INSTRUCTIONS FOR THE TASK
Reproduce every record exactly as given.

AVAILABLE DATA

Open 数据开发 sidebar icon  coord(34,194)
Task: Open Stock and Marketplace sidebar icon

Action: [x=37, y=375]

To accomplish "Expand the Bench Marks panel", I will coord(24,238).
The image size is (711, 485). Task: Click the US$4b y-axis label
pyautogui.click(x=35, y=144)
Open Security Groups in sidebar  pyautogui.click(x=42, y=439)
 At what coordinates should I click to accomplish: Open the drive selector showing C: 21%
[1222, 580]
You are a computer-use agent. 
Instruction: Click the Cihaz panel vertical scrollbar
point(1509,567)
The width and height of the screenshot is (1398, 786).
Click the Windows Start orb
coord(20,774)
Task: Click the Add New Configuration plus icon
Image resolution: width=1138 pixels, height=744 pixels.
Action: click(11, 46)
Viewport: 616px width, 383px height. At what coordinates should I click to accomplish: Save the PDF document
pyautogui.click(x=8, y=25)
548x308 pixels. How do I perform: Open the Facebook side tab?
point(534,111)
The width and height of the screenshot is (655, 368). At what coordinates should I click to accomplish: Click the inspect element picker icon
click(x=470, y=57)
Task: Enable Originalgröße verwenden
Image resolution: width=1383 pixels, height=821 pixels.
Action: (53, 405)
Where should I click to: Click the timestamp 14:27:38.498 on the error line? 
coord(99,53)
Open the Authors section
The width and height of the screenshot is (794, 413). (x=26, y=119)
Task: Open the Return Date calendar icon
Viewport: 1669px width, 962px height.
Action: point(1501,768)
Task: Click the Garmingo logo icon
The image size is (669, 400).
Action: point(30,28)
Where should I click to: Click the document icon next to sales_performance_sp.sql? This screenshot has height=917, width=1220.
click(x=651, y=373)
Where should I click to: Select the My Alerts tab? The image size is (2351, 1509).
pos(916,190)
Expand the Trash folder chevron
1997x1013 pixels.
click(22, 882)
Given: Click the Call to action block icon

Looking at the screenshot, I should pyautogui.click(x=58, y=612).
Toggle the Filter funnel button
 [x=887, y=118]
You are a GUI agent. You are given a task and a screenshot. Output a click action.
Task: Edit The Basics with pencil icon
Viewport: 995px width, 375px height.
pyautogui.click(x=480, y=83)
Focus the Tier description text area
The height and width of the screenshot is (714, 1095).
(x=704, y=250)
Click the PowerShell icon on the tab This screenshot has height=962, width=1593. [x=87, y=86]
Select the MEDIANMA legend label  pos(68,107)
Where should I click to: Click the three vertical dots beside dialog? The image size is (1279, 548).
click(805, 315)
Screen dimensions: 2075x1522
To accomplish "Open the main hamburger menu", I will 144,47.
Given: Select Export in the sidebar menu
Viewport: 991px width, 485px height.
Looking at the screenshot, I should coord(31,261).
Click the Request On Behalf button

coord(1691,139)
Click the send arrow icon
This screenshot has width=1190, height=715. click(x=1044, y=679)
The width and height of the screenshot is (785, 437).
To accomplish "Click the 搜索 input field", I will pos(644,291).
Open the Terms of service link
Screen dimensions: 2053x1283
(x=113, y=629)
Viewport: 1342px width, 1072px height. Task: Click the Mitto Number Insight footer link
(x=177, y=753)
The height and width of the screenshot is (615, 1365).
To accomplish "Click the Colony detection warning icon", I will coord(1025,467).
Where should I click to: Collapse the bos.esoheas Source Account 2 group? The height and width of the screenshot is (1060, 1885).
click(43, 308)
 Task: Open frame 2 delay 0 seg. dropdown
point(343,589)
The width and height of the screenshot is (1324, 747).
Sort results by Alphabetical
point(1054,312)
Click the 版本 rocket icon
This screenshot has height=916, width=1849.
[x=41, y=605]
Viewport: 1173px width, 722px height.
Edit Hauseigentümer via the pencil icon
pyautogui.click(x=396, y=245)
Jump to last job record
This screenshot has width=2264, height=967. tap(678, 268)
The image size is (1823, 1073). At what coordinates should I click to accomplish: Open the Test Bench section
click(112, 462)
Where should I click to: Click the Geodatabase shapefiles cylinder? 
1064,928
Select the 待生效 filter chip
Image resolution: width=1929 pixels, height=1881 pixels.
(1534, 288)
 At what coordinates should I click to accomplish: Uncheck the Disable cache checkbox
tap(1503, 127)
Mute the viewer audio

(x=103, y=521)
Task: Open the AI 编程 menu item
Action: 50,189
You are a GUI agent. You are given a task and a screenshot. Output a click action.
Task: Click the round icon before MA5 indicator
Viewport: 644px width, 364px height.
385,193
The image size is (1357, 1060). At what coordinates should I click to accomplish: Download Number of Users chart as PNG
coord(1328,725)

RESULT FOR THIS TASK
Open 数据开发 sidebar icon  coord(34,194)
Task: Open Stock and Marketplace sidebar icon

Action: [x=37, y=375]

To accomplish "Expand the Bench Marks panel", I will coord(24,238).
The image size is (711, 485). Task: Click the US$4b y-axis label
pyautogui.click(x=35, y=144)
Open Security Groups in sidebar  pyautogui.click(x=42, y=439)
 At what coordinates should I click to accomplish: Open the drive selector showing C: 21%
[1222, 580]
You are a computer-use agent. 
Instruction: Click the Cihaz panel vertical scrollbar
point(1509,567)
The width and height of the screenshot is (1398, 786).
Click the Windows Start orb
coord(20,774)
Task: Click the Add New Configuration plus icon
Image resolution: width=1138 pixels, height=744 pixels.
Action: click(11, 46)
Viewport: 616px width, 383px height. At what coordinates should I click to accomplish: Save the PDF document
pyautogui.click(x=8, y=25)
548x308 pixels. How do I perform: Open the Facebook side tab?
point(534,111)
The width and height of the screenshot is (655, 368). At what coordinates should I click to accomplish: Click the inspect element picker icon
click(x=470, y=57)
Task: Enable Originalgröße verwenden
Image resolution: width=1383 pixels, height=821 pixels.
Action: (53, 405)
Where should I click to: Click the timestamp 14:27:38.498 on the error line? 
coord(99,53)
Open the Authors section
The width and height of the screenshot is (794, 413). (x=26, y=119)
Task: Open the Return Date calendar icon
Viewport: 1669px width, 962px height.
Action: point(1501,768)
Task: Click the Garmingo logo icon
The image size is (669, 400).
Action: point(30,28)
Where should I click to: Click the document icon next to sales_performance_sp.sql? This screenshot has height=917, width=1220.
click(x=651, y=373)
Where should I click to: Select the My Alerts tab? The image size is (2351, 1509).
pos(916,190)
Expand the Trash folder chevron
1997x1013 pixels.
click(22, 882)
Given: Click the Call to action block icon

Looking at the screenshot, I should pyautogui.click(x=58, y=612).
Toggle the Filter funnel button
 [x=887, y=118]
You are a GUI agent. You are given a task and a screenshot. Output a click action.
Task: Edit The Basics with pencil icon
Viewport: 995px width, 375px height.
pyautogui.click(x=480, y=83)
Focus the Tier description text area
The height and width of the screenshot is (714, 1095).
(x=704, y=250)
Click the PowerShell icon on the tab This screenshot has height=962, width=1593. [x=87, y=86]
Select the MEDIANMA legend label  pos(68,107)
Where should I click to: Click the three vertical dots beside dialog? The image size is (1279, 548).
click(805, 315)
Screen dimensions: 2075x1522
To accomplish "Open the main hamburger menu", I will 144,47.
Given: Select Export in the sidebar menu
Viewport: 991px width, 485px height.
Looking at the screenshot, I should coord(31,261).
Click the Request On Behalf button

coord(1691,139)
Click the send arrow icon
This screenshot has width=1190, height=715. click(x=1044, y=679)
The width and height of the screenshot is (785, 437).
To accomplish "Click the 搜索 input field", I will pos(644,291).
Open the Terms of service link
Screen dimensions: 2053x1283
(x=113, y=629)
Viewport: 1342px width, 1072px height. Task: Click the Mitto Number Insight footer link
(x=177, y=753)
The height and width of the screenshot is (615, 1365).
To accomplish "Click the Colony detection warning icon", I will coord(1025,467).
Where should I click to: Collapse the bos.esoheas Source Account 2 group? The height and width of the screenshot is (1060, 1885).
click(43, 308)
 Task: Open frame 2 delay 0 seg. dropdown
point(343,589)
The width and height of the screenshot is (1324, 747).
Sort results by Alphabetical
point(1054,312)
Click the 版本 rocket icon
This screenshot has height=916, width=1849.
[x=41, y=605]
Viewport: 1173px width, 722px height.
Edit Hauseigentümer via the pencil icon
pyautogui.click(x=396, y=245)
Jump to last job record
This screenshot has width=2264, height=967. tap(678, 268)
The image size is (1823, 1073). At what coordinates should I click to accomplish: Open the Test Bench section
click(112, 462)
Where should I click to: Click the Geodatabase shapefiles cylinder? 
1064,928
Select the 待生效 filter chip
Image resolution: width=1929 pixels, height=1881 pixels.
(1534, 288)
 At what coordinates should I click to accomplish: Uncheck the Disable cache checkbox
tap(1503, 127)
Mute the viewer audio

(x=103, y=521)
Task: Open the AI 编程 menu item
Action: 50,189
You are a GUI agent. You are given a task and a screenshot. Output a click action.
Task: Click the round icon before MA5 indicator
Viewport: 644px width, 364px height.
385,193
The image size is (1357, 1060). At what coordinates should I click to accomplish: Download Number of Users chart as PNG
coord(1328,725)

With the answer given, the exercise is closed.